Re: [lustre] WARNING: at kernel/mutex.c:341 mutex_lock_nested()

From: Peng Tao
Date: Tue Jun 18 2013 - 04:21:11 EST


On Tue, Jun 18, 2013 at 7:36 AM, Dilger, Andreas
<andreas.dilger@xxxxxxxxx> wrote:
> On 2013/17/06 2:52 AM, "Peng Tao" <bergwolf@xxxxxxxxx> wrote:
>
>>On Thu, Jun 13, 2013 at 9:56 AM, Fengguang Wu <fengguang.wu@xxxxxxxxx>
>>wrote:
>>> Greetings,
>>>
>>> I got the below dmesg and the first bad commit is
>>>
>>Hi Fengguang,
>>
>>Thanks for reporting and my apology for the late reply.

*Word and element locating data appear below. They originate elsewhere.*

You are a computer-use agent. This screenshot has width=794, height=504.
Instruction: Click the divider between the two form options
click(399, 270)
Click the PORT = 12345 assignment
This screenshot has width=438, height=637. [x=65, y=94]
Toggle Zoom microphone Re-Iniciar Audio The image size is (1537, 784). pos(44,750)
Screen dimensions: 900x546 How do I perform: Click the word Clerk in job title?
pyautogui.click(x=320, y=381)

I was out of
>>town last week.
>>
>>> commit ee04fd11f11fb67ff0ae482a6710f97f499c19e2
>>> Author: Peng Tao <bergwolf@xxxxxxxxx>
>>> Date: Thu Jun 6 22:59:14 2013 +0800
>>>
>>> Revert "Revert "staging/lustre: drop CONFIG_BROKEN dependency""
>>>
>>> This reverts commit 37d4093fd34775bbbf99bddb84a711bdb3ec6d5c.
>>>
>>> I've verified that we now don't break build on X86_64 allmodconfig.
>>>
>>> Cc: Stephen Rothwell <sfr@xxxxxxxxxxxxxxxx>
>>> Signed-off-by: Peng Tao <tao.peng@xxxxxxx>
>>> Signed-off-by: Andreas Dilger <andreas.dilger@xxxxxxxxx>
>>> Signed-off-by: Greg Kroah-Hartman <gregkh@xxxxxxxxxxxxxxxxxxx>
>>>
>>> [ 16.644069] alg: No test for adler32 (adler32-zlib)
>>> [ 24.640247] ------------[ cut here ]------------
>>> [ 24.640960] WARNING: at /c/kernel-tests/src/tip/kernel/mutex.c:341
>>>mutex_lock_nested+0x1cb/0x526()
>>> [ 24.642199] DEBUG_LOCKS_WARN_ON(l->magic != l)
>>This indicated that the_lnet.ln_lnd_mutex is not initialized but I am
>>confused because socklnd depends on lnet that is in charge of
>>initializing many things include the ln_lnd_mutex. If lnet is not
>>initialized, socklnd should not be called. And Lustre was built
>>in-kernel as shown in the config file. Does that mean module
>>dependency no longer works? I don't think so, but not sure how kernel
>>decides dependency if drivers are built-in.
>>
>>Andreas, any ideas?
>
> I don't think Lustre has ever been built into the kernel, only as modules.
> It seems possible that the LNet initialization routines are not called
> properly in this case? They _should_ be marked __init, but maybe there is
> some bug related to this.
>
I managed to reproduce it by building Lustre into the kernel. So
Fengguang's report is valid. Thank you both.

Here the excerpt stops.